General characteristics
- Type: Iron clad wooden steam freighter
- Tonnage: 1,226 gross tons
- Length: 253 ft (77 m)
- Beam: 36 ft (11 m)
- Propulsion: Steam, steeple compound engine
- Speed: 8 knots (15 km/h; 9.2 mph)

= Conestoga (ship) =

Conestoga was an iron-clad wooden steam freighter constructed in 1878. In 1922, Conestoga caught fire at Cardinal, Ontario and sank.

==Description==
Conestoga was 253 ft long with a beam of 36 ft and a draft of 16 ft.

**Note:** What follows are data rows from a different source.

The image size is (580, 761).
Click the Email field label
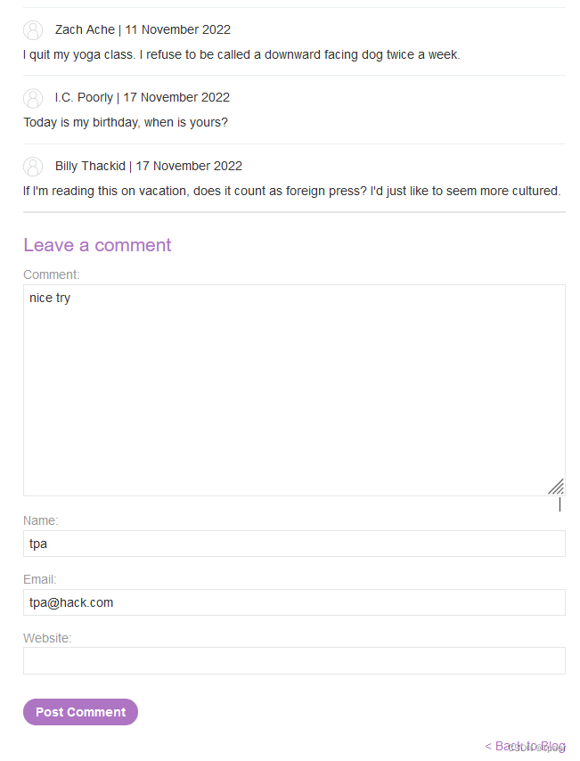[40, 579]
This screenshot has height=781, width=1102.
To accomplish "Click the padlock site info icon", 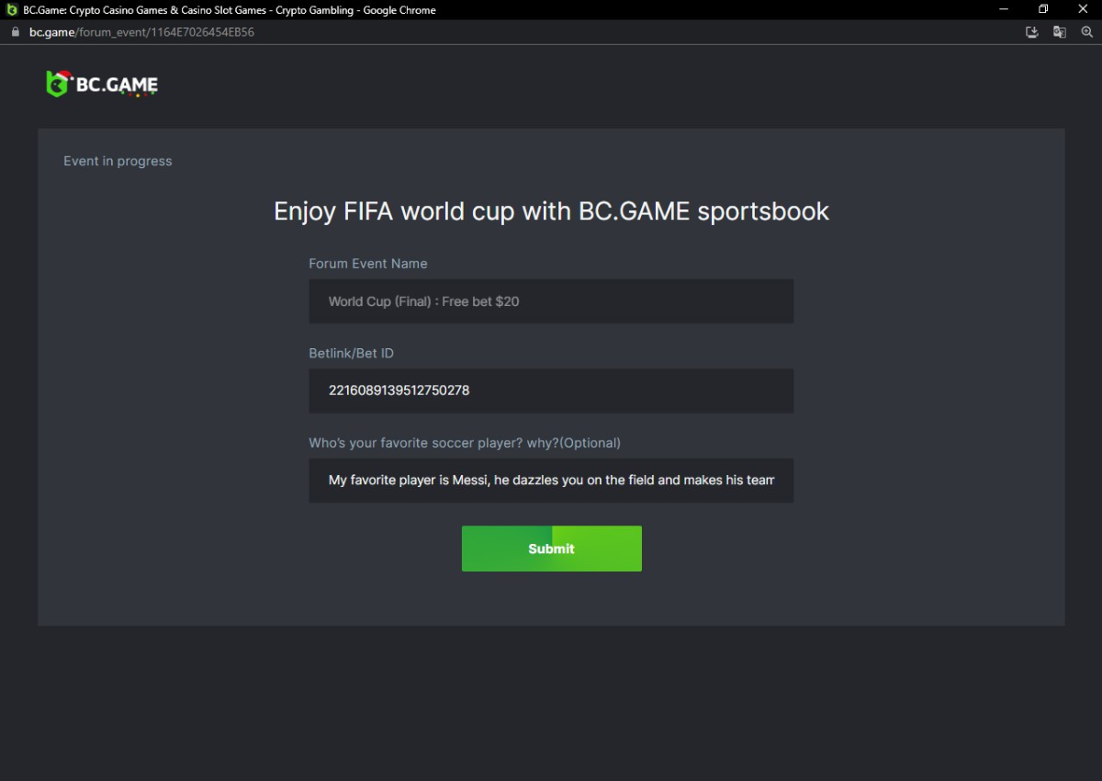I will point(14,32).
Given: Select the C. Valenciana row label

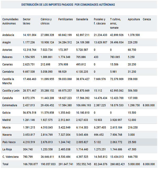Looking at the screenshot, I should point(10,157).
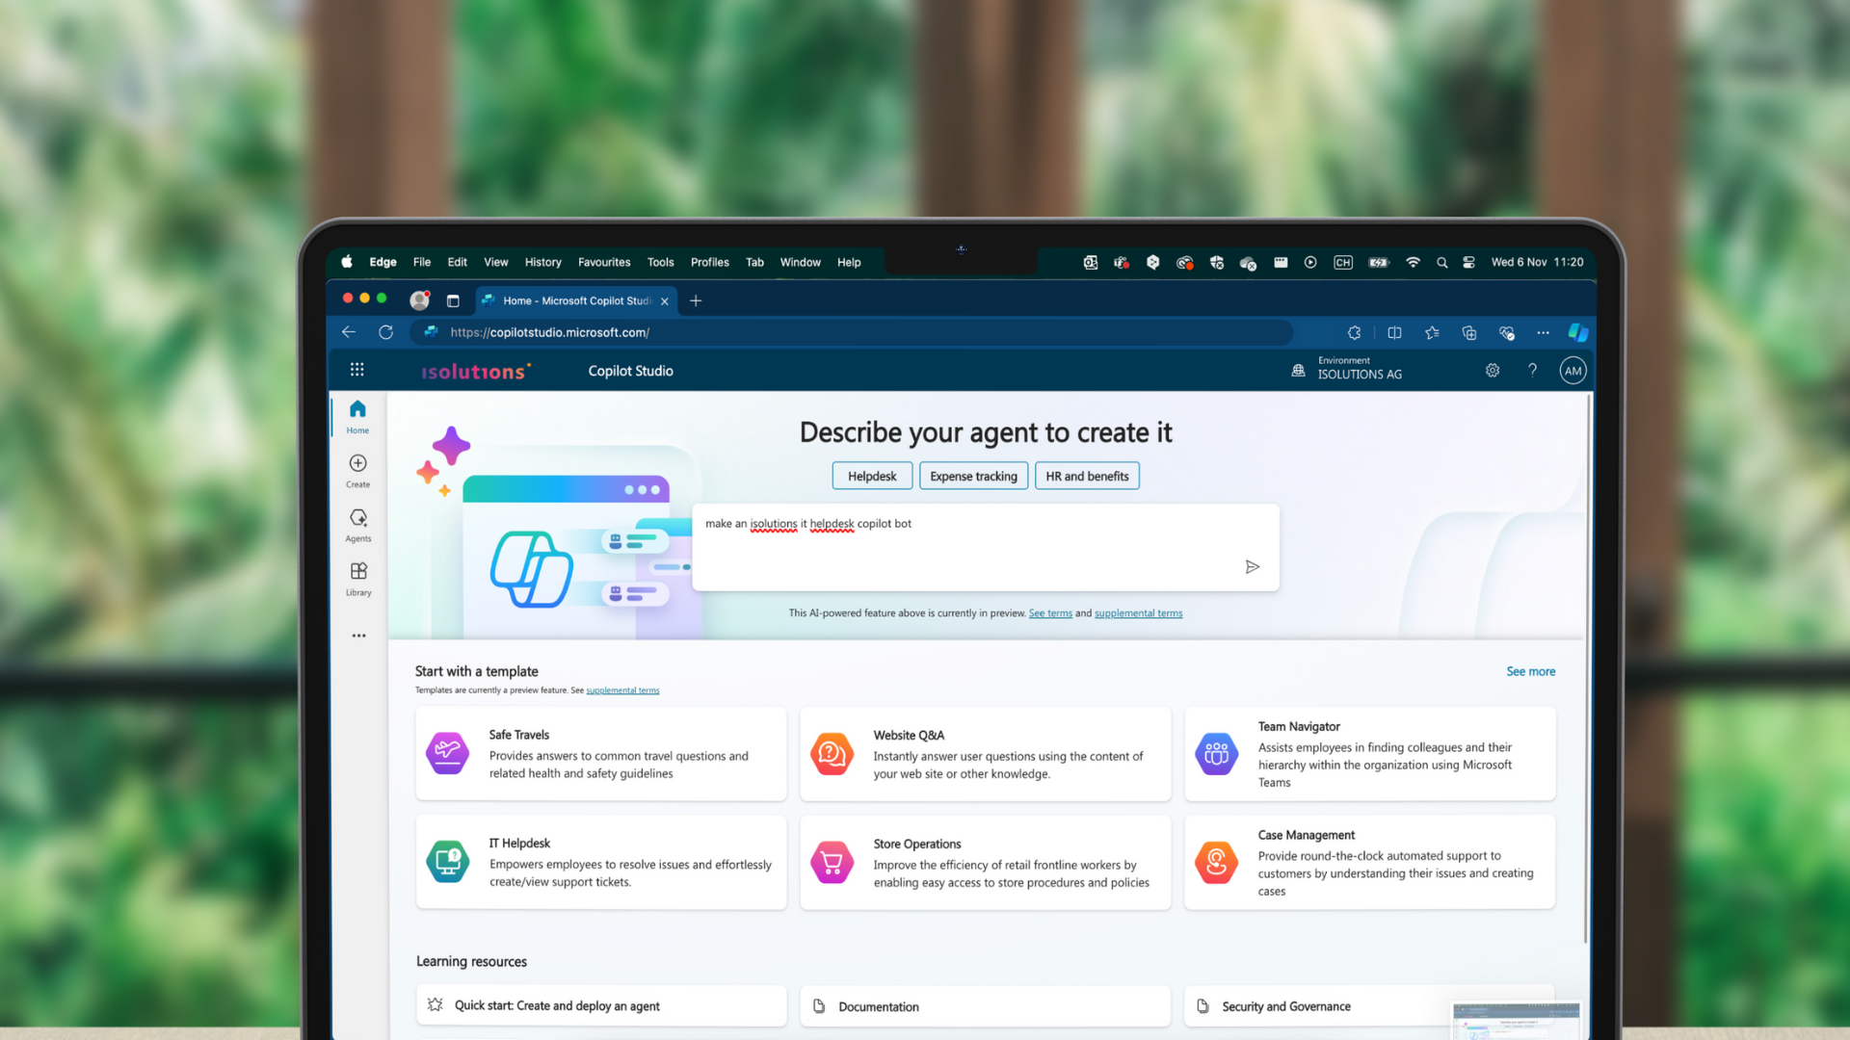Click the See more templates link
The height and width of the screenshot is (1040, 1850).
coord(1530,671)
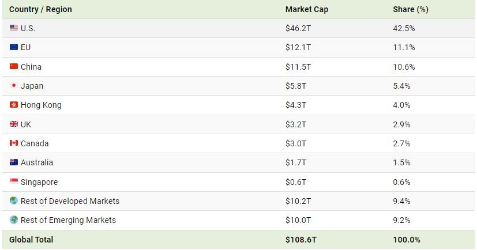The height and width of the screenshot is (250, 477).
Task: Select the U.S. market cap $46.2T cell
Action: [298, 28]
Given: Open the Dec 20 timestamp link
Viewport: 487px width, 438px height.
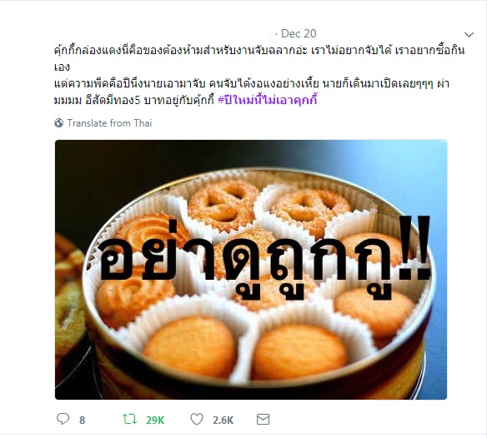Looking at the screenshot, I should 299,33.
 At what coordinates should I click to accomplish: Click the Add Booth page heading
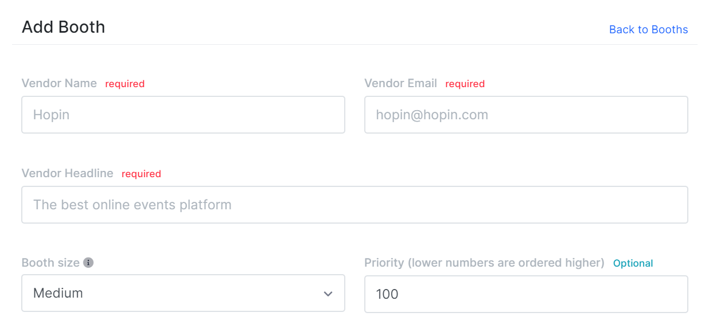[64, 27]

Conestoga had a 16 ft hold.

==Construction and career==
The freighter was built in Cleveland, Ohio by Quale & Son for the Anchor Line of Erie, Pennsylvania. The vessel was launched on July 6, 1878.
On May 22, 1922, while awaiting passage through the Galop Canal Lock 28 (Old Galop Canal), a fire started in Conestogas engine room. The ship was flushed away from the lock and drifted downstream, where it burned to its waterline and sank. There was no loss of life and its cargo of 30,000 bushels of wheat was salvaged.

Conestoga is now a popular wreck dive where it sank in the Saint Lawrence River south of Cardinal, Ontario. It rests at a depth of 22–25 ft and is about 75 ft from shore. The upper portion of the steeple engine protrudes above the river, marking the site.